**Selected text:**
******

Dhristi JEE 2022-24

Introduction to Stokes Lines

The formation of stokes lines is an important part of the Raman spectrograph. We know that Raman spectra incorporate many important aspects regarding the scattering of light. According to Raman scattering, when a light ray is allowed to p[ass through a transparent medium, the particles of the molecules will scatter a part of light in all possible directions. Raman scattering is based on inelastic scattering of the monochromatic light, usually a LASER light in the UV region, near the Infrared region, and near the UV range.


A few parts of the scattered light have lower frequencies (higher wavelengths) than incident light, giving rise to the origin of the Stokes lines in a Raman spectrum. This occurs when a photon transfers part of its total energy to the molecule and, since it encounters a loss of energy, its frequency will be shifted towards lower frequencies. The molecule absorbs energy to undergo the transition to higher vibrational states. Thus, the stroke lines are those lines whose wavelengths are longer than that of the incident light. In this article, we will look into the concept of stokes line with comparison to anti-stokes lines, detailed explanation for stokes & anti stokes lines, calculating stokes and antistokes, and Raman frequency. So, without any further ado, let us understand the stokes & anti-stokes lines.

******

**Item position lines:**
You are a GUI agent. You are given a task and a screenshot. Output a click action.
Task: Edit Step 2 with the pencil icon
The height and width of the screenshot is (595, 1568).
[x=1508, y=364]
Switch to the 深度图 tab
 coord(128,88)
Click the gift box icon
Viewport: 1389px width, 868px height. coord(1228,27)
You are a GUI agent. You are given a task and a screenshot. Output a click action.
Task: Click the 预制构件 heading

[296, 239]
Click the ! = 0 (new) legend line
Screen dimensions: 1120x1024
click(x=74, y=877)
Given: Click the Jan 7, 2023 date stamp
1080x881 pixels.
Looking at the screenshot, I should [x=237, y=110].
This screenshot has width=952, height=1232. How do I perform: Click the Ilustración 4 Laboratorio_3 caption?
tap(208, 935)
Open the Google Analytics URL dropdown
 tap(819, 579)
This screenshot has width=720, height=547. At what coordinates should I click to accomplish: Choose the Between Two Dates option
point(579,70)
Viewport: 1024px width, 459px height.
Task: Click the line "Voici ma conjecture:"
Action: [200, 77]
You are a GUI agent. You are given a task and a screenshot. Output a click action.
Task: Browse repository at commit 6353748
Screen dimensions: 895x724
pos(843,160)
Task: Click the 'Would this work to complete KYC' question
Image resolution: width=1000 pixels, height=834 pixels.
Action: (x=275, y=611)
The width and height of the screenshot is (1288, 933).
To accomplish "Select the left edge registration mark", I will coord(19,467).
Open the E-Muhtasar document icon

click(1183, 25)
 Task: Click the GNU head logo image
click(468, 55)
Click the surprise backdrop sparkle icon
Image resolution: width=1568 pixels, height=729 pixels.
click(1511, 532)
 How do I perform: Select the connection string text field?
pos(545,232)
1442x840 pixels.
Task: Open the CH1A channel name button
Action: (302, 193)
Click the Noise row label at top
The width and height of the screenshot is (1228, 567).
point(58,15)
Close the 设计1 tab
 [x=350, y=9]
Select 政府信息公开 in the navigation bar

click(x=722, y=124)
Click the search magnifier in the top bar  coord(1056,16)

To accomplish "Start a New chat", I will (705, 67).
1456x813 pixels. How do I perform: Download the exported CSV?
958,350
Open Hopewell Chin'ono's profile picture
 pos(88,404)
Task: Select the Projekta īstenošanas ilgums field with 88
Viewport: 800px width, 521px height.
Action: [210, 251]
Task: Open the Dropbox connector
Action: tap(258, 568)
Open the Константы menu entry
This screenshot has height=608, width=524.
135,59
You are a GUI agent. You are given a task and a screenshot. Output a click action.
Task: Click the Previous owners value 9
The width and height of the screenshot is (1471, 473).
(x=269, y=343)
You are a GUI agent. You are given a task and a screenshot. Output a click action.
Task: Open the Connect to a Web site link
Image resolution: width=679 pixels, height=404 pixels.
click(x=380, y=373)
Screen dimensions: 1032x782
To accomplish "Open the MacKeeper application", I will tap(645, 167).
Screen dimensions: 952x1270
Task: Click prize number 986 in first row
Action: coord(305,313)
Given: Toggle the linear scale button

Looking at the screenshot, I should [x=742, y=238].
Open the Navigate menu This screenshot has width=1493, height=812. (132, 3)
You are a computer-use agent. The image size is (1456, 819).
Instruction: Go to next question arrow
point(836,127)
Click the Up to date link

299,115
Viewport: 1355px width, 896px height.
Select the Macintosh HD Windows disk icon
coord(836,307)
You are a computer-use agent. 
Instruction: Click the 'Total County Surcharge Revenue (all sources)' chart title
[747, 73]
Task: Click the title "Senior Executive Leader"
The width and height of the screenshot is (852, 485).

******

**Instructions:**
A. In the Stokes lines passage, what does the molecule absorb energy to do?
B. Say whether each statement agrees with the Stokes lines passage, answering yes or no and quoting the words that decide it: (i) Raman scattering is based on elastic scattering of monochromatic light. (ii) The scattered light that gives rise to Stokes lines has lower frequencies than the incident light. (iii) The particles of the molecules scatter light in only one direction.
C. Pick up the Stokes lines passage where it stops and write the next part.

**Task-by-task results:**
A. To undergo the transition to higher vibrational states.

B.
(i) No: "Raman scattering is based on inelastic scattering of the monochromatic light"
(ii) Yes: "A few parts of the scattered light have lower frequencies (higher wavelengths) than incident light, giving rise to the origin of the Stokes lines in a Raman spectrum"
(iii) No: "will scatter a part of light in all possible directions"

C.
Stokes and Antistokes Lines

A typical Raman spectrum is centered at the frequency of incident light (normally a laser light in the visible part of the electromagnetic spectrum), with very high intensity owing to Rayleigh scattering. Stokes lines can be observed towards the lower frequencies and anti-Stokes can be seen towards the higher frequencies, later they are mirrored at the center of the Raman spectrum. Nevertheless, Stokes lines are more intense in comparison with the anti-Stokes counterparts, because the vibrational ground state is more populated than excited states. Let us understand the anti-stokes line and stroke lines in Raman spectra in detail as follows.


When a beam of monochromatic light is passed through the transparent liquid or gasses known as the scatterer, a small fraction of it is scattered due to the collision between the molecules of the scatterer and the photons of the light. It is explained by assuming that an energy level is formed like a complex between the molecule and the photon during a very short (About ~10⁻15 s interval of collision. 


The photons have energy hv, which is insufficient for molecules to make a transition from the ground electronic state with low vibrational and rotational states to the higher electronic state.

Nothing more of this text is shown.